Information Commissioner’s Office considers action against Labour Party over handling of Subject Access Requests
More than seven months — 253 days, to be precise — after I submitted a Subject Access Request (SAR) to the Labour Party, I can reveal the Information Commissioner’s Office (ICO) has disclosed it has “concerns about Labour’s handling of SARs generally” and is “considering what further action may be necessary in order to improve Labour’s practices”.
In the letter dated August 23, in response to my complaint that the Labour Party has (still) not responded to my SAR — submitted on December 8 2017! — within the 40-calendar-day deadline required by the Data Protection Act 1998, Phillip Marsh, the ICO’s lead case officer, added:
“At this stage, I am unable to advise whether we will decide to take regulatory action in regard to your specific SAR; however I will update you should this be the case.
“In the meantime, I can advise that the Data Protection Act 1998 affords you with the right to enforce your right of access through the courts. Section 7(9) states that where a court determines a data controller has failed to comply with a subject access request, it can compel it to do so. You may therefore wish to seek independent legal advice in this regard. The ICO is unable to assist with taking such matters to court.”
A quick summary of the background:
I made my third “Subject Access Request” (SAR) to the Labour Party on December 8 last year.
My goal was to try — again — to discover why I was suspended by the Labour Party on October 26 2016.

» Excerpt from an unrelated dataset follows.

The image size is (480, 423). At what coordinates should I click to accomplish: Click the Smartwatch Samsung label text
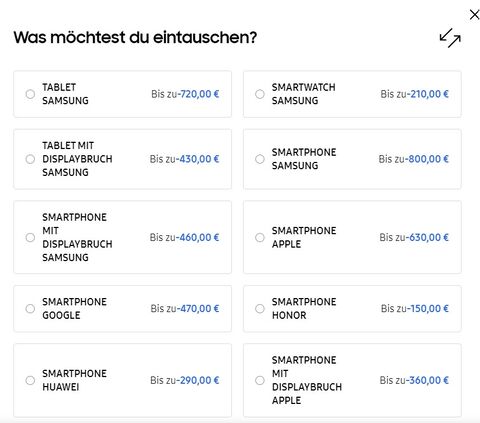pos(304,94)
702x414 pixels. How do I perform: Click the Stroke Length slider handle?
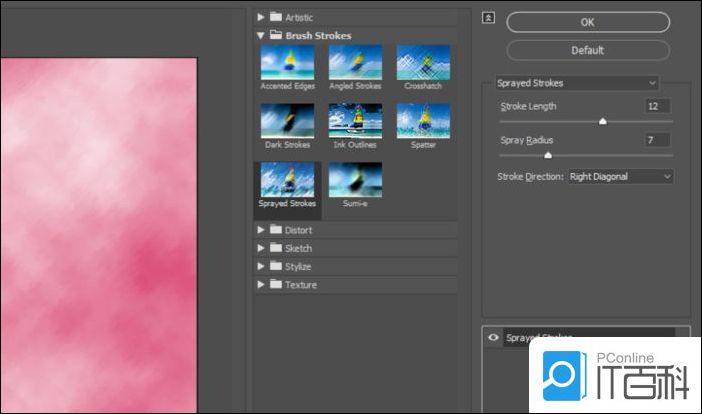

In 22 months, I have never had the opportunity to rebute and refute a still-unspecified allegation by a still-unnamed complainant. Repeated requests for a progress report from Sam Matthews, head of disputes in the Labour Party’s Governance and Legal Unit, have been ignored: not a single word of response has been given to numerous emails and telephone calls.
Not least because repeated email reminders to Jordan Hall, the Labour art’s Data Protection Officer, had met only with the laughably-worded auto-reponse: “Thank you for your email. We aim to respond to all queries within 10 working days. Please note that it is not always possible and there may be instance where further time is required. If your query is urgent, please call 02077831498 otherwise we will respond in due course. Alternatively, please contact your Regional office.”
Telephone calls to Mr Hall’s office were never returned.
Last week, Andrew Whyte, the Labour Party’s head of external governance, apologised for the “lengthy delay” in responding to my SAR and explained that Mr Hall “is currently out of the office on sick leave”. I am now hopeful that Mr Whyte will ensure I get a response to my latest SAR.
More importantly, the ICO seems ready to take action against the Labour Party for its flagrant and chronic abuse of the Data Protection Act 1998.
I have already highlighted how a Freedom of Information request was made to the ICO on February 13 2018, by a campaigner who supports Labour Party members who have been unjustly suspended or expelled for political reasons.
It contains a total of 44 complaints: one in 2015–2016; 22 in 2016–2017; 21 in 2017–[March 13] 2018.
I was particularly interested in the 32 complaints relating specifically to SARs that had not been fulfilled within the 40-calendar-day deadline. Of which 18 complaints led to the ICO requiring action from the Labour Party’s data-controller (one in January-March 13 2018; 12 in 2017; and five in 2016).
Today (Saturday, August 25), I was interviewed by The Sunday Times with a view to an article in this weekend’s newspaper. This is what I said:
“I’m a longstanding member of the Labour Party, who was suspended on October 26 2016 — after a still-unspecified allegation from a still-unnamed complainant, without a chance of a hearing to rebut and refute any charge.
“Like many hundreds and possibly thousands of party members, I made a Subject Access Request (SAR) to the Labour Party (on December 8 2017) to get some clues about why I was suspended. It should have responded to my request within 40 days. But I have had no communication whatsoever.
“I am pleased the Information Commissioner’s Officer (ICO) is now investigating the party’s flagrant and chronic abuse of the Data Protection Act 1998. If this fails to provide a satisfactory result, I will take the commissioner’s advice and take legal action.”